[Items from a data source]
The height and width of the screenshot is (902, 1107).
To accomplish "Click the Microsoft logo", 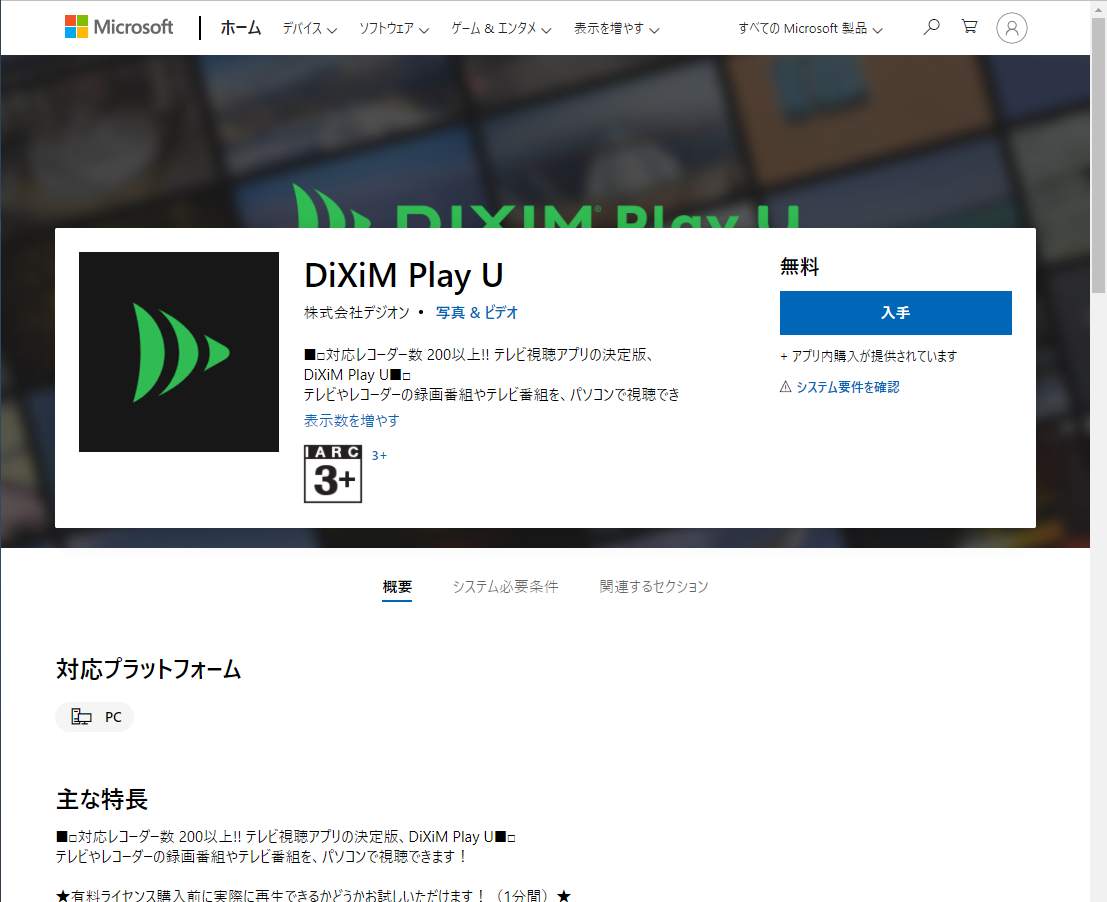I will tap(118, 27).
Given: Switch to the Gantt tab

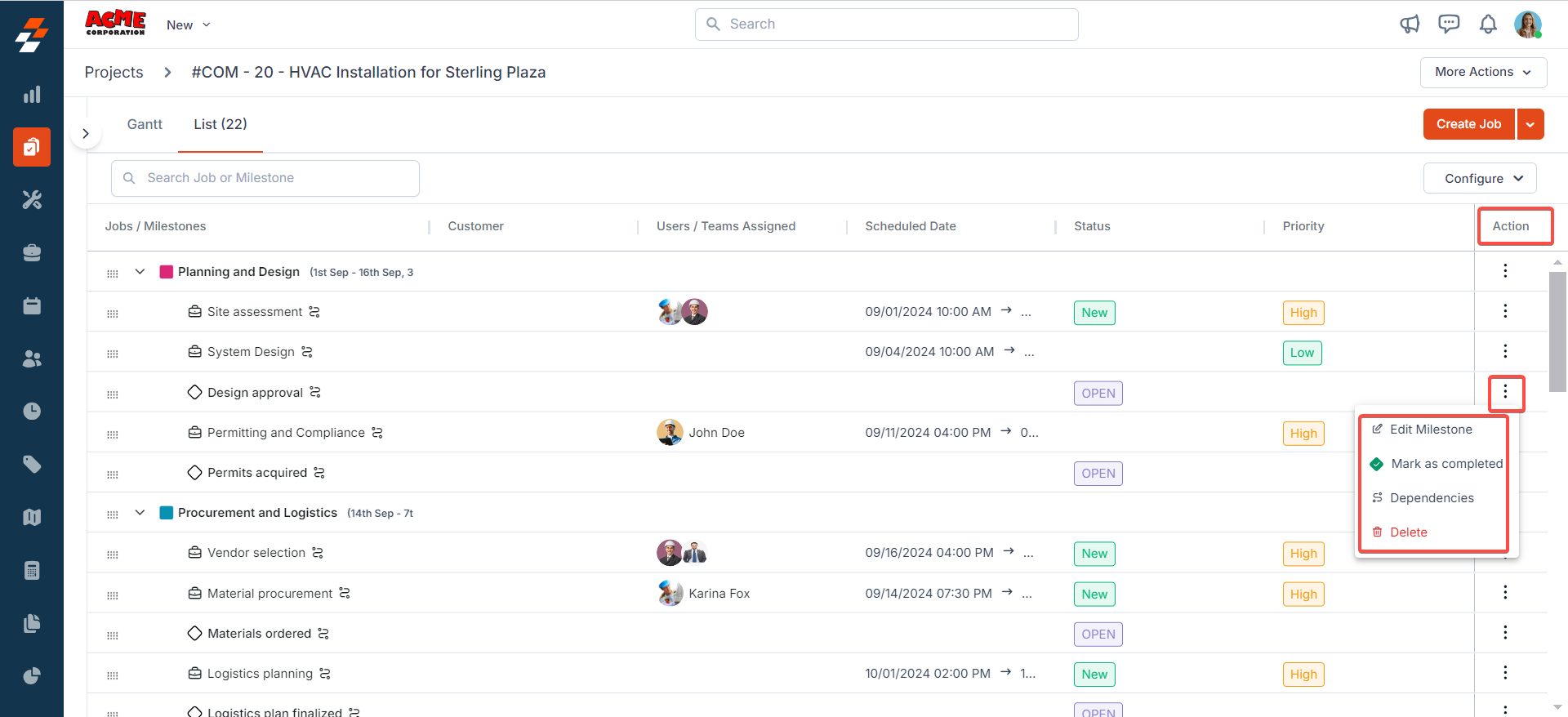Looking at the screenshot, I should (x=145, y=124).
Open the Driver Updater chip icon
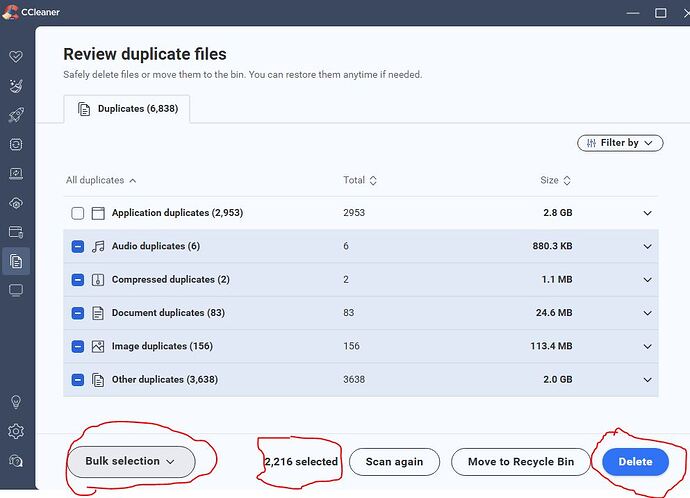 click(x=15, y=144)
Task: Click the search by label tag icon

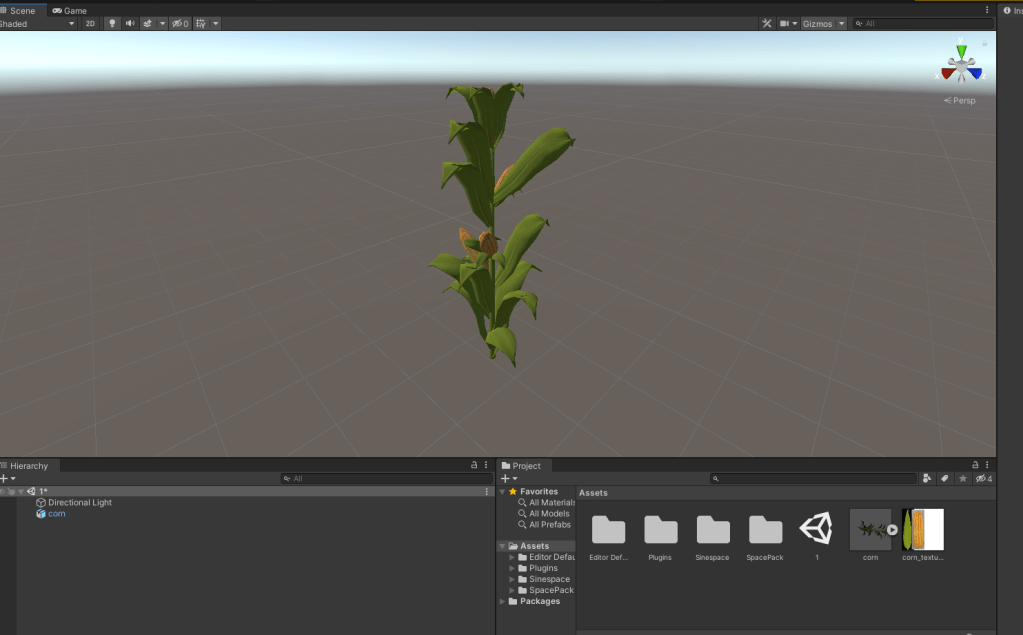Action: tap(944, 479)
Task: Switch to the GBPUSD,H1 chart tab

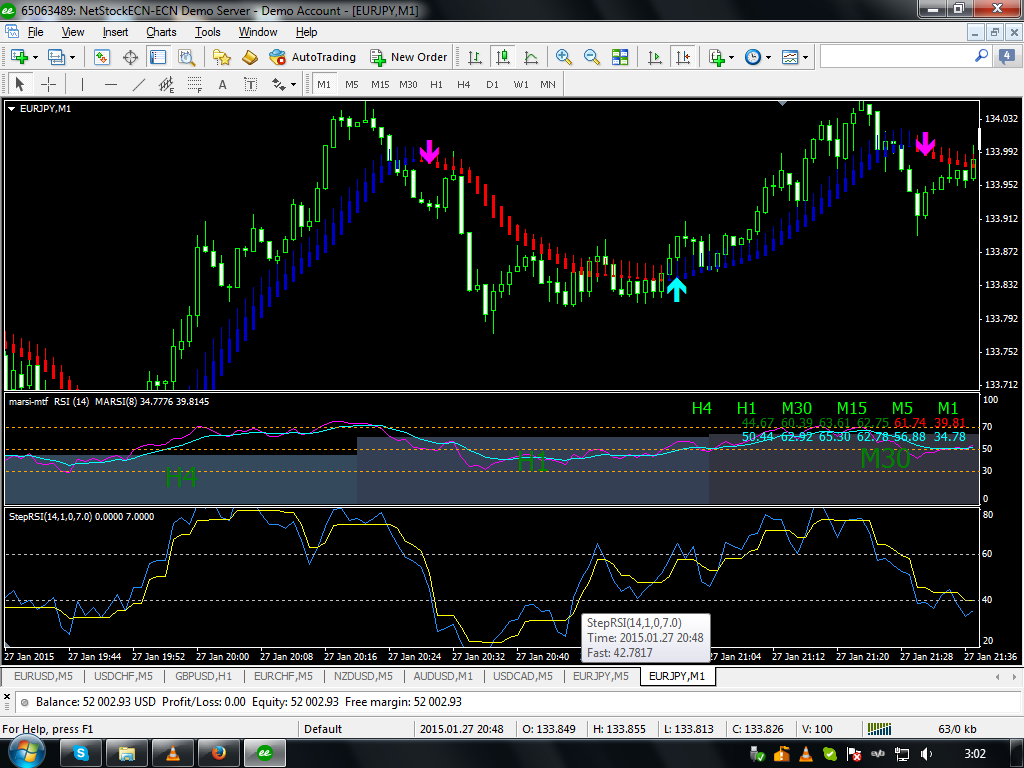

▸ Exercise goal
An exact copy of the lines from the one with "Task: Click the search by label tag icon" through the end of the records: produce that and nothing more, leaving out the pictures.

▸ Solution to the exercise
Task: Click the search by label tag icon

Action: tap(944, 479)
Task: Switch to the GBPUSD,H1 chart tab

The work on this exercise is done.